BLE-LTER / MetaEgress

R package to create Ecological Metadata Language documents from an instance of LTER-core-metabase database schema
https://BLE-LTER.github.io/MetaEgress/
6 stars 3 forks source link

Unexpected results and invalid EML with "expand_taxa=FALSE" in create_EML #80

Open gremau opened 1 year ago

gremau commented 1 year ago

I recently updated MetaEgress and updated my workflow to use the "expand_taxa" and "skip_taxa" arguments to the create_EML function. When I set "expand_taxa=TRUE" my taxa are expanded into a nice tree in the resulting EML. When I set "expand_taxa=FALSE" an invalid EML document is produced. No taxa expansion happens (as expected), but there are some elements in the resulting \<taxonomicClassification> element that won't validate (I think \<commonname> is the problem but not sure). One good thing about "expand_taxa=FALSE" is that there is a \<taxonId> element with the provider="https://itis.gov" attribute. This element does not appear with "expand_taxa=TRUE" as I was originally expecting.

It seems that "expand_taxa=FALSE" should still give valid EML with a taxonomicCoverage element, but I'm not sure where things are going wrong. Let me know if anyone has thoughts on how to correct this. 2 EML documents are attached (=FALSE and =TRUE cases)

knb-lter-jrn.210121001.62_expandfalse.xml.txt

knb-lter-jrn.210121001.62_expandtrue.xml.txt

twhiteaker commented 1 year ago

Did your parser tell you why the EML was invalid?

Without An, we've lost a lot of expertise to debug R stuff at BLE.

twhiteaker commented 1 year ago

One issue is that commonname should be commonName. https://github.com/NCEAS/eml/blob/main/xsd/eml-coverage.xsd#L1119

It's also weird that commonname appears in the expand=false version but not the expand=true version.

Another issue is that the rank name and value should occur before the common name and taxonId, I think, since this is an xs:sequence. https://github.com/NCEAS/eml/blob/main/xsd/eml-coverage.xsd#L1086

gremau commented 1 year ago

When validating the "expand_taxa=FALSE" file the first error I get is

"Error at line 217, column 23: no declaration found for element 'commonname'"

I then tried replacing commonname with commonName (camelcase) and got a different error:

"Error at line 221, column 35: element 'taxonRankName' is not allowed for content model '(taxonRankName?,taxonRankValue?,commonName,taxonId,taxonomicClassification*)'"

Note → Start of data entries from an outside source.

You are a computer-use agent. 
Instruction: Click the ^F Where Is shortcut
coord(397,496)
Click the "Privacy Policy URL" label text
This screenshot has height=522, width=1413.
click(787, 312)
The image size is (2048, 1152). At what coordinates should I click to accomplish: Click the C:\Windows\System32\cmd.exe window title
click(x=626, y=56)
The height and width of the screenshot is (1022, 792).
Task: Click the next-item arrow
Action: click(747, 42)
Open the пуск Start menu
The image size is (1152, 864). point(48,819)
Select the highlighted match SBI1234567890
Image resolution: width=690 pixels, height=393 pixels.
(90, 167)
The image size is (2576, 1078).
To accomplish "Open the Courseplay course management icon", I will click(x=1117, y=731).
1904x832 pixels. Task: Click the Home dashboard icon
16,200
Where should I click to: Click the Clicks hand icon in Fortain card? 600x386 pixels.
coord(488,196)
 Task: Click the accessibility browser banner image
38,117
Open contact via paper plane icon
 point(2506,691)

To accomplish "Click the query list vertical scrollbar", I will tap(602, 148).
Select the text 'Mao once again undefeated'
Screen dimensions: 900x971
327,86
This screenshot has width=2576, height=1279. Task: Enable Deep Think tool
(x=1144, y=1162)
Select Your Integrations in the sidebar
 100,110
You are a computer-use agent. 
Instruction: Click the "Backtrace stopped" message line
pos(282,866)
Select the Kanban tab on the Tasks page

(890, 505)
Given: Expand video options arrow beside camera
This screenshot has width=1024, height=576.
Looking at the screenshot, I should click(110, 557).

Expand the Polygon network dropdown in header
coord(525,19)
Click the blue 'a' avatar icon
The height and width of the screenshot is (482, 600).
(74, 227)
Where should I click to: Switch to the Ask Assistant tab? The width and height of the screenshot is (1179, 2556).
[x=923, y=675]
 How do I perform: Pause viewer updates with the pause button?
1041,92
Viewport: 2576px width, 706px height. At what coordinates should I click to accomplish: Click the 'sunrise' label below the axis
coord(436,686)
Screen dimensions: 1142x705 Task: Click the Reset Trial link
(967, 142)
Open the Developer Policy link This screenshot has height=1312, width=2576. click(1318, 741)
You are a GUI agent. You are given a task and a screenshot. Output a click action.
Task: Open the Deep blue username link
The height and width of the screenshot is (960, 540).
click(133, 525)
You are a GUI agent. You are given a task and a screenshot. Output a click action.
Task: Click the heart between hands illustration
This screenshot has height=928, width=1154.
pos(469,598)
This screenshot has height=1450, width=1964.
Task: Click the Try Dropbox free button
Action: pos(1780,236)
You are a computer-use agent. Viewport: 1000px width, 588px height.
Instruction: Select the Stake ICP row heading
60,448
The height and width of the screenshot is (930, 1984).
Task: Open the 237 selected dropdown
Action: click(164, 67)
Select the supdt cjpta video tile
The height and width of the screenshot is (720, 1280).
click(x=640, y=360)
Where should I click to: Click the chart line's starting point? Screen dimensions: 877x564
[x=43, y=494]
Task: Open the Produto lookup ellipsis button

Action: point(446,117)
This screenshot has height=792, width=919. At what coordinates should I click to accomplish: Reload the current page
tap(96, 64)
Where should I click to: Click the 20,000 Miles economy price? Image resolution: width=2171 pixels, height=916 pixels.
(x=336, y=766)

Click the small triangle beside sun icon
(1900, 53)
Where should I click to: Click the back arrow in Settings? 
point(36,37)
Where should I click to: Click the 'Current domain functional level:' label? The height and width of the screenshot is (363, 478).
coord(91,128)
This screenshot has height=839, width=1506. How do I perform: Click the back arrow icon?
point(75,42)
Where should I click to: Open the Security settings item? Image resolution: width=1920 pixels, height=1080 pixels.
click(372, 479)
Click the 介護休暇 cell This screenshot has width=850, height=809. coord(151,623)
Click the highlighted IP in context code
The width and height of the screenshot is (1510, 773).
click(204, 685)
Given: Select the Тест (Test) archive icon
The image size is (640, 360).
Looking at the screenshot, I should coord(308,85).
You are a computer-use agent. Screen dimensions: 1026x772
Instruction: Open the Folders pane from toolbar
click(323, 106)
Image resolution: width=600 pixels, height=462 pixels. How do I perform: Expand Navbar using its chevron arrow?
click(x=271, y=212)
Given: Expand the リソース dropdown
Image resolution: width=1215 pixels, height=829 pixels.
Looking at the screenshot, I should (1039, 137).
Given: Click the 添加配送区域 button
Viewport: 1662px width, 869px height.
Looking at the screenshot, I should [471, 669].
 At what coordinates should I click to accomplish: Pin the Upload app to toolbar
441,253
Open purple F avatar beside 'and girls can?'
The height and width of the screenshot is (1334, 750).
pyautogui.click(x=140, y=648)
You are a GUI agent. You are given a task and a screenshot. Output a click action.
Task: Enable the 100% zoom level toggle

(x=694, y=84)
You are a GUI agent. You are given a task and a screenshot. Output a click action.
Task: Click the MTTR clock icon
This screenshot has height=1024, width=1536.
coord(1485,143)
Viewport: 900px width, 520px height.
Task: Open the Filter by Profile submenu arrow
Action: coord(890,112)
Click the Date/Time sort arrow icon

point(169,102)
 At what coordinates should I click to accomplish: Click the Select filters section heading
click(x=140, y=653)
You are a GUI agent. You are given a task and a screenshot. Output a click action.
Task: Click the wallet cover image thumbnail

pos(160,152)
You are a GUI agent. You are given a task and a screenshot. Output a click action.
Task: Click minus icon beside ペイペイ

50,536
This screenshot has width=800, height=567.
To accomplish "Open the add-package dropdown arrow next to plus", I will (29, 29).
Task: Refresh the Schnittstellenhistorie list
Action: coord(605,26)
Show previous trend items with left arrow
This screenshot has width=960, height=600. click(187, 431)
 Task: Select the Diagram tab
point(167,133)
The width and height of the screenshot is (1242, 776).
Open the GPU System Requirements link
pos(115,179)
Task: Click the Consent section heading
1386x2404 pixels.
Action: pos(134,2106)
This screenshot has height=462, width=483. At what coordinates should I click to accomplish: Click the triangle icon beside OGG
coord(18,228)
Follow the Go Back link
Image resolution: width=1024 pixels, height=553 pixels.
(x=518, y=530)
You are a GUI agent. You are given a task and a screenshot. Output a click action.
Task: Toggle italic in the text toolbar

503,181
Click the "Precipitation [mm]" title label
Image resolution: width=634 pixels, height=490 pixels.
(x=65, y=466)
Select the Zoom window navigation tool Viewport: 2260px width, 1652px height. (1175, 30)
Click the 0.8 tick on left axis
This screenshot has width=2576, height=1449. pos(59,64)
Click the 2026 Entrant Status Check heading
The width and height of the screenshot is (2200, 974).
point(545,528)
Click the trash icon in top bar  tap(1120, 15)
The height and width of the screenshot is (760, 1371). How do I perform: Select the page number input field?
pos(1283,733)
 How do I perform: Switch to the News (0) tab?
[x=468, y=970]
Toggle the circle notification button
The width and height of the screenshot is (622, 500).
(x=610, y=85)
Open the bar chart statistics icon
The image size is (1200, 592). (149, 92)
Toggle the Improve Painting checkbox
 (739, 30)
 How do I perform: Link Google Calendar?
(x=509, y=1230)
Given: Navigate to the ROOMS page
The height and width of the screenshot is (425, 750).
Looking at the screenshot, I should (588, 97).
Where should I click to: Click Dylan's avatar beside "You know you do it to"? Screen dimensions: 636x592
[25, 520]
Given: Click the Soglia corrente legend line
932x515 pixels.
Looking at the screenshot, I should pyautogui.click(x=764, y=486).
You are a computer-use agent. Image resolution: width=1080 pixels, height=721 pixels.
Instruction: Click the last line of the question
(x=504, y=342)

Bummer about An leaving BLE! She was great, and I hope we can keep MetaEgress and other projects going in her absence.

gremau commented 1 year ago

Good catch. At some point I can try to debug (might not be today though) - it seems like there is probably a logic issue and elements need to be reordered in the R code to satisfy the schema, but I'm not totally clear where to find that yet.

twhiteaker commented 1 year ago

Oh, it was also strange to me that commonName didn't show up in your expanded version. Common name does appear in the expanded versions that An generated for BLE.

twhiteaker commented 1 year ago

I think commonname in line 179 of assemble_taxonomy.R needs to be commonName. As for rank name and value being out of order, I don't know yet.

twhiteaker commented 1 year ago

In 583a746e3119aad1d017ab8b9c01d0abb09c8806, I fix the spelling to commonName. I exported EML with the expand_taxa option to set True and again set to False. Both outputs validated using this parser.

However, I don't see any common names in the output.

twhiteaker commented 1 year ago

For expand_taxa =FALSE, MetaEgress reads from Metabase. All my common names were empty. Once I entered a common name, it showed up in EML.

For expand_taxa =TRUE, I assume MetaEgress calls something like taxize to pull the info. WoRMS doesn't return common names as far as I can tell, and all of my datasets use WoRMS. @gremau do you have a dataset that uses some other provider that does provide common names, that you can test with?